From 2006 to 20011, with the generous support of the National Science Foundation[1] and a private sponsor, the Virtual World Heritage Laboratory created a 3D restoration model of the entire site authored in 3DS Max. From January to April 2012, Ball State University’s Institute for Digital Intermedia Arts (IDIA Lab) converted the 3D model to Unity 3D, a virtual world (VW) platform, so that it could be explored interactively, be populated by avatars of members of the imperial court, and could be published on the Internet along with a related 2D website that presents the documentation undergirding the 3D model.
The 3D restoration model and related VW were made in close collaboration with many of the scholars who have written the most recent studies on the villa.[2] Our goal was to ensure that all the main elements—from terrain, gardens, and buildings to furnishings and avatars—were evidence-based. Once finished, the was used in two research projects.
The first project was a NSF-sponsored study of the usefulness of VW technology in archaeological education and research. We used the virtual villa in undergraduate classes at Xavier University and the University of Virginia to investigate the thesis of two recent studies by project advisors Michael Ytterberg and Federica Chiappetta about how this enormous built space was used by six different groups of ancient Romans, ranging from the Emperor and Empress to normal citizens and slaves (Ytterberg 2005; Chiappetta 2008). Avatars representing these groups have been created and are being operated by undergraduate students as a Problem‐Based Learning (PBL) experience. They are observed by subject experts, who are using the data generated to test and, if necessary, refine the initial theses about how circulation through the villa was handled. The results are still being evaluated. Preliminary indications are that the data show that the combination of VW used in a PBL educational context is very effective in taking advantage of the known connection between between the hippocampus and long-term learning, especially when the information to be mastered is spatial (Kandel 2007).

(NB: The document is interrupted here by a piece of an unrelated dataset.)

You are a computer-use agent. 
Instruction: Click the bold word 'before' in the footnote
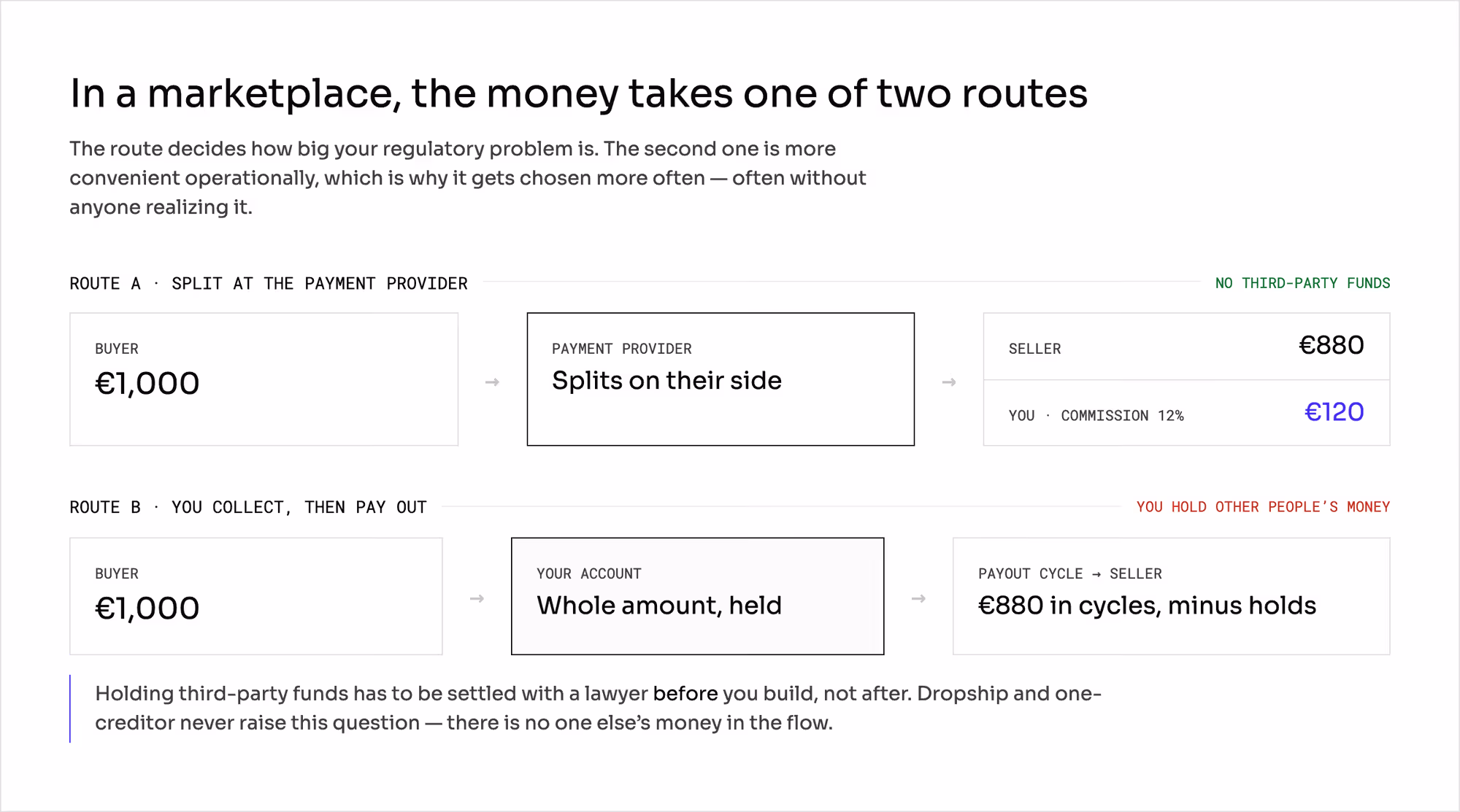click(x=685, y=693)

The second project involved use of the VW for some new archaeoastronomical studies. Most of our advisors’ publications, like the older work by archaeologists that preceded them, have concentrated on archaeological documentation, restoration, formal, and functional analysis. The latest research by advisor De Franceschini and her collaborator Veneziano (2011) combined formal and functional analysis: it considered the alignment of certain important parts of the villa in relation to the sun’s apparent path through the sky on significant dates such as the solstices. In their recent book they showed how two features of the villa are aligned with the solar solstices: the Temple of Apollo in the Accademia; and the Roccabruna. We used the VW to extend their research to other areas of the villa, taking advantage of 3D technology to restore the sun to the right place in the sky and also to restore the damage to the architecture of the villa, as De Franceschini and Veneziano had independently suggested be done before they learned about our digital model of the villa.

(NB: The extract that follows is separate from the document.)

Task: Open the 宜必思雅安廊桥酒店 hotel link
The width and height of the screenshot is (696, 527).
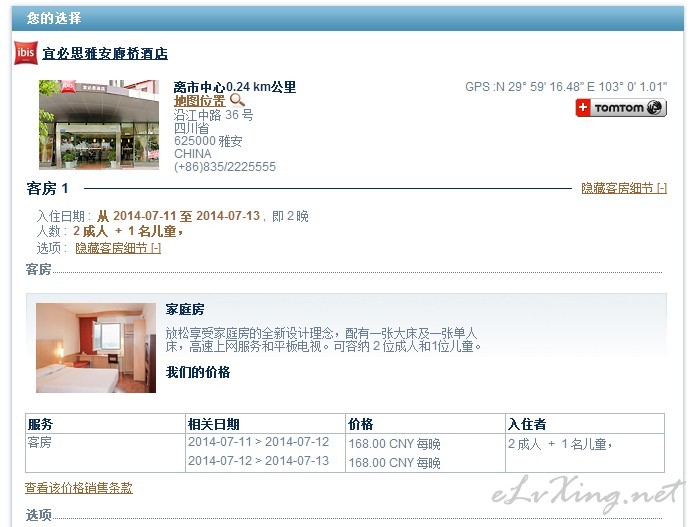Action: click(105, 54)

The work of De Franceschini and Veneziano is innovative. Archaeastronomy has become an accepted field of study in recent decades, and a considerable amount of work has been done in Old and New World archaeology. In Roman archaeology, however, this approach is still rarely encountered. Significantly, one of the few compelling studies concerns the most famous Hadrianic building: the Pantheon in Rome. Hannah and Magli 2009 and Hannah 2011 have shown a number of solar alignments in the building, of which the most notable are the sun’s illumination of the entrance doorway at noon on April 21; and the view of sunset silhouetting the statue of Hadrian as Sun god on a four-horse chariot atop the Mausoleum of Hadrian as viewed from the middle of the Pantheon’s plaza at sunset on the summer solstice. Like the summer solstice, April 21 is also a significant date: on it occurred the annual festival in Rome known as the Parilia (re-named the Romaia by Hadrian),[3] which celebrated the founding of Rome.
De Franceschini and Veneziano pursued an observation of Mangurian and Ray (2008) to document an impressive example of solar alignment at Hadrian’s Villa involving the tower known as Roccabruna at the western end of the villa. Originally, a tower-like structure topped by a round temple, what remains today is the well-preserved, massive lower floor. The main entrance is located on the northwestern side to the right and gives access to a large circular hall covered by a dome. The dome is punctuated by an odd feature: five conduits that are wider on the outside than on the inside (figure 1).
What is the function of these unusual conduits? They have no known parallel in Roman architecture. After asking themselves this same question, on June 21st, 1988, the day of summer solstice, the American architects Robert Mangurian and Mary Ann Ray went to Roccabruna at sunset, and discovered the extraordinary light phenomena which occur there. At sunset the Sun enters through the main door illuminating the niche on the opposite side, something that happens during most of the summer days. But only in the days of the summer Solstice the Sun penetrates also into the conduit located above that door: its rays come out from the slot inside the dome projecting a rectangular light blade on the opposite side of the dome. In June 2009, De Franceschini verified the findings of Mangurian and Ray. However, they know that the apparent path of the Sun through the sky changes slightly each year, so that in the nearly 1880 years separating us from Hadrian, the precise effect of the alignment has been lost. As they noted, only a computer simulation can recreate the original experience of being in the lower sanctuary at Roccabruna at sunset on the summer solstice during the reign of Hadrian.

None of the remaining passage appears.